当たり前のように自分の職場に近いという物件を嬉々として勧めてくるあたり、やはり、というかやっぱりというか。
共働き前提だというのに、そういうところは意地悪ではなくナチュラルだ。
つまり無神経。
余裕があるときにはそれが男らしく感じてしまっていたのだから、私の頭も相当沸いていたとしか言い様がない。

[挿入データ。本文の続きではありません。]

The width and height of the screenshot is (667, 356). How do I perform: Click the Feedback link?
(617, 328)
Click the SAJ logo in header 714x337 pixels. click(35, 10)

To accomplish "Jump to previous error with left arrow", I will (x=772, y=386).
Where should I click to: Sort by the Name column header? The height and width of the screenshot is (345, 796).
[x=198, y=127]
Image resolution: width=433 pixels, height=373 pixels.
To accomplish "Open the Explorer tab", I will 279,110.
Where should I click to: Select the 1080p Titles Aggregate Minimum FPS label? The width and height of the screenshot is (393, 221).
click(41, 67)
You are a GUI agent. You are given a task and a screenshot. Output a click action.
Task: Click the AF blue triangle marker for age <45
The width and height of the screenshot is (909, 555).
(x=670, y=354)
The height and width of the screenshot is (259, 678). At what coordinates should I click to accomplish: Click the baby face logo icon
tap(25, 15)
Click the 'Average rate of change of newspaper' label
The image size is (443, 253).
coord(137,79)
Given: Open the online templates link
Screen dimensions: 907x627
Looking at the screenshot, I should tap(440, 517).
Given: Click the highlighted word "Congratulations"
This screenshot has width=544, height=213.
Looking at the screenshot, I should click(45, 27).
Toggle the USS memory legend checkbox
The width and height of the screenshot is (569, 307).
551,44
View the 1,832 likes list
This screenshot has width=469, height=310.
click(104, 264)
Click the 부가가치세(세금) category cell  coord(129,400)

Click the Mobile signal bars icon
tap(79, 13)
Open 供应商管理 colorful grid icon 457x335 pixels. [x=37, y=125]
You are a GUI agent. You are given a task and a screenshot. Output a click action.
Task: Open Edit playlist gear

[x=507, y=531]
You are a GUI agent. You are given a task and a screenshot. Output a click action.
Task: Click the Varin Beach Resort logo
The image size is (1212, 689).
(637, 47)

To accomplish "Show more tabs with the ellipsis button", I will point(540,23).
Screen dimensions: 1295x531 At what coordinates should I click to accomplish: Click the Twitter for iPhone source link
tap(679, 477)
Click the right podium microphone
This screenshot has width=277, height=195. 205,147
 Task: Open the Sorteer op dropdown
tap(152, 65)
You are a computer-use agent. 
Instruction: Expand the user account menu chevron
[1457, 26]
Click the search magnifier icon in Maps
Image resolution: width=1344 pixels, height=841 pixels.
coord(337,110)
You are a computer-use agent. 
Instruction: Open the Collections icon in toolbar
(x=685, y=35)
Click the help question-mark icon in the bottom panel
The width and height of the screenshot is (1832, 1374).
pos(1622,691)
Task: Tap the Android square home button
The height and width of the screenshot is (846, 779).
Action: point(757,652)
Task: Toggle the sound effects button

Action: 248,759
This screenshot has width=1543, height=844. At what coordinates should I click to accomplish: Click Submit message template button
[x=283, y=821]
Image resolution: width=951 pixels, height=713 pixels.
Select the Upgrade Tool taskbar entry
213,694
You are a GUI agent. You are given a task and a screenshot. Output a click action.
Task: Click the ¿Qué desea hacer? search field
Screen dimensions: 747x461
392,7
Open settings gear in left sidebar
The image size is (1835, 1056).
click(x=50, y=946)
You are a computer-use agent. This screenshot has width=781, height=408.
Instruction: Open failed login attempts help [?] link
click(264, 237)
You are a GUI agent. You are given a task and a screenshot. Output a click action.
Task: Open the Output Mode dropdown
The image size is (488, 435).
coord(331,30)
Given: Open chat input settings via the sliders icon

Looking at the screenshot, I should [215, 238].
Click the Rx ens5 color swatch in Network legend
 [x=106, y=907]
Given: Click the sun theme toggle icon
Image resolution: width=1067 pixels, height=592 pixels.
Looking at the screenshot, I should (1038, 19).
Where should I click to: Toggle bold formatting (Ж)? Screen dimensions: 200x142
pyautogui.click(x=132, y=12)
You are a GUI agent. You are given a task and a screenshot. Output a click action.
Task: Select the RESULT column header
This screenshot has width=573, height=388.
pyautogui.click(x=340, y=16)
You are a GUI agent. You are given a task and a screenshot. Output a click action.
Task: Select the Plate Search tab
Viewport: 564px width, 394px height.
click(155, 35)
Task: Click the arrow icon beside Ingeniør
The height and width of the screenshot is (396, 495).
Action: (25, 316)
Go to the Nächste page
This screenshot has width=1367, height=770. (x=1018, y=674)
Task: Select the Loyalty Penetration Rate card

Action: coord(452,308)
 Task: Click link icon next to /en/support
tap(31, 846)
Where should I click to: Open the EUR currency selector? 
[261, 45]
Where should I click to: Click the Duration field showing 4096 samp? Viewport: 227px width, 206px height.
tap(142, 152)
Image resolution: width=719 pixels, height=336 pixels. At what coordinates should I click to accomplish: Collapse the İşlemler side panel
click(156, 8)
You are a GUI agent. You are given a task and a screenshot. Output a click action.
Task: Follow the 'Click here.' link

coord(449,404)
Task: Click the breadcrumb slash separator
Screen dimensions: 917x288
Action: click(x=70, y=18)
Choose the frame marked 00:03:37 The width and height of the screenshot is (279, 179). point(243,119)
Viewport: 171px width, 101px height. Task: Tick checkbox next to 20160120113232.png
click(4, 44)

彼と、所謂そういう関係になったのはお互いが偶然同じ大学に進学した後のことだ。
もちろん進学先も知らなかったし、そうなったのは本当に偶然だ。
私は今、そんなめぐり合わせを心底呪ってるけど。
恋人同士になった、と、告げたときの母親の嫌そうな顔は忘れない。
今ならよくわかる。

「昔さー、あんた無茶ばっかりしてたよねぇ」

ぽつり、とこの場には関係ない会話を挟む。
ぼんやりとこちらを見上げ、そして照れ笑いを浮かべる。
そういう仕草はやっぱり嫌いじゃない。

「言うなよー。子供だったんだからさぁ」

花火を真下から見たいと言ってもぐりこんでは、運営の大人たちに怒られ、虹の先端を見たいといっては迷子になる。
そのどちらも私はきちんと巻き込まれては、両親に叱られた。あまり自己主張をしない私は、彼に振り回されっぱなしだった思い出しかない。
そしてそれは、今でも嫌な思い出として残っているわけじゃない。

「まあ、いいんだけど」

アイスコーヒーを一口飲み込み、バッグから写真を取り出す。
物件情報を熱心にみている彼の視線に、それを滑り込ませる。

「なんか、誰かが送ってくれたんだよね」

今時どういうわけか郵送で我が家にやってきたそれは、差出人不明の封筒に同封されていた。
開けるかどうかをさんざん逡巡してようやく開けた私は、中身をみて腰を抜かした。
驚いたから、じゃない。
やっぱり、と自分の中の違和感が正しかったことを知ったせいだ。
つながらない電話、少なくなったメール。
そして時折香る私のものではない香水。
これだけされて、わからない方がどうかしている。
彼は、幼馴染の気安さで私を侮っていたのかもしれない。

一瞬にして顔色をなくし、彼は口をぱくぱくさせながら私と写真に視線を走らせる。

「あ、それコピーだから」

思いついたように写真を破り捨てようとした彼に、とりあえずの事実を伝える。

「いや、これは勘違いで」
「あ、そうなんだー、勘違いなんだ」

肌色が多い男女の写真を前に、なおもあほな言い訳をならべる。
この手の写真が手に入る立場、ということで差出人もだいたい絞られる。

「ということなんで、後は事務的な手続きに入るね」

「違う」とか「間違いだ」とか、陳腐な言い訳を繰り返し、縋りつく彼を振り払う。
第三者が多い場所でしなくてはいけない、というアドバイスを痛感する。
これがどちらかの家だったなら、私はこんな風に開放されていないだろう。

見上げた空に、消えかけの虹を発見したのはとても皮肉なものだ。
今までの思い出がいっせいにあふれては消えていく。

やっぱり、それでも私は好きだったのかもしれない。
無神経で、やんちゃで、そして誰よりも子供っぽい彼のことを。